PASSAGE PRÉSENTÉ
********
Au matin du huitième jour, avant que la cloche ne rouvre l’audience, la cour d’assises avait soudainement été prise d’un frisson à l’heure d’entrapercevoir la présidente convoquer en aparté les deux régiments d’avocats. Dans la coulisse, le murmure se faisait plus éclatant, où l’on jurait alors que le corps retrouvé la veille dans un cimetière de l’agglomération toulousaine était bel et bien celui de Delphine Jubillar. Fausse piste, une de plus parmi toutes celles explorées en vain par les enquêteurs depuis l’hiver 2020.

Abandonné après avoir été construit en 1928 par-dessus de profonds puits d’extraction, l’ancien lavoir à charbon est devenu l’inextricable repaire d’une faune interlope.

Abandonné après avoir été construit en 1928 par-dessus de profonds puits d’extraction, l’ancien lavoir à charbon est devenu l’inextricable repaire d’une faune interlope.

S. C. / SUD OUEST

Tant et tant que Donat-Jean, l’amant de Montauban, dira à la barre s’être lui-même trop longtemps accroché à cette illusion perdue. « J’ai mis deux ans à sortir du déni qui me faisait l’espérer toujours vivante. » D’autres, engagés volontaires au sein d’une petite armée de complotistes en tout genre, s’y vautrent encore, convaincus que la jeune infirmière est partie faire le djihad la fleur au fusil, à moins qu’elle ne coule des jours malheureux chez les témoins de Jéhovah. Morts ou vivants, à leurs yeux bouffis d’orgueil, les absents ont toujours tort. Pour la justice autant que ses proches, Delphine, hélas, est officiellement morte et enterrée dans les environs de Cagnac-les-Mines.
********
D'après le passage présenté, qu'est-ce qui, selon ses propres mots à la barre, a si longtemps fait espérer à Donat-Jean que Delphine Jubillar était encore vivante ? Répondez en une à trois phrases. Appuyez-vous uniquement sur le passage présenté.

DONNÉES
********
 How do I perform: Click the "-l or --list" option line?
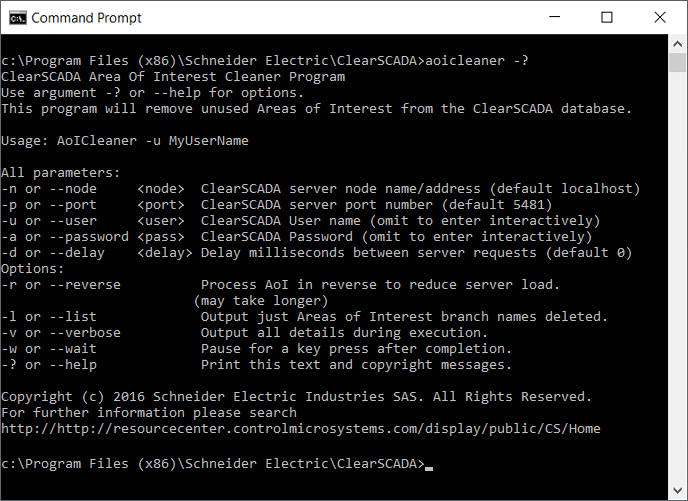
********
RÉPONSE
Selon son témoignage, c'est le déni qui lui faisait espérer qu'elle était toujours vivante. Il affirme avoir mis deux ans à en sortir.